ADS-B (Automatic Dependent Surveillance-Broadcast) is now required equipment for aircraft operating in many areas of U.S. airspace.
Operation of the Stratus ESG is super easy and very similar to any traditional mode C transponder.
So, what does ADS-B "out" do for you and what is the difference between "out" and "in" requirements and how does all this make flying safer?
First, the basic differences between ADS-B OUT (the requirement) and ADS-B IN which is optional, but really where pilots see the greatest benefit of this technology.
OUT is just that: It broadcasts a signal OUT from the airplane, including aircraft identification, position, altitude and velocity.
That signal is then received by other aircraft and ATC (air traffic control).
This satellite-based, highly accurate data provides controllers and other pilots three-dimensional position reporting, which will reduce reliance on ground-based radar and allow tighter separation standards.
And that is where ADS-B "IN" enters the picture.
With ADS-B IN, pilots can basically see what controllers see: Displays showing other aircraft in the sky in real time.
It's not intended for pilots to avoid talking to controllers and try to become their own traffic cops in the sky, but it sure does help with situational awareness and looking for those other aircraft you would never had realized are up there with you.
Viewing other traffic out there is certainly a great benefit, especially in congested airspace.
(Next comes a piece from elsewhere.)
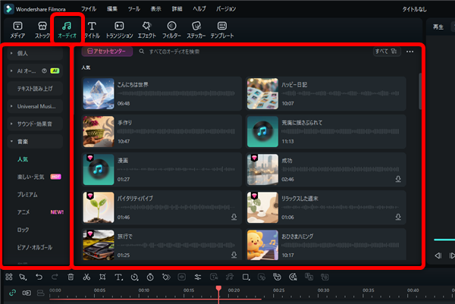Image resolution: width=455 pixels, height=304 pixels.
Task: Expand the Universal Music sidebar section
Action: (36, 106)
But wait! There's more...
Cockpit displays also show weather radar, pinpoint hazardous weather and terrain, and give pilots important flight information, such as temporary flight restrictions.
With so many electronic aids for pilots to take advantage of, it would be really difficult to truly get lost while flying from point A to point B.
Our Appareo Stratus installation includes both IN and OUT, so just power up your iPad, smart phone or other mobile device, connect to the Stratus via WiFi with a compatible Electronic Flight Bag (EFB) app and you're good to go...and legal, too.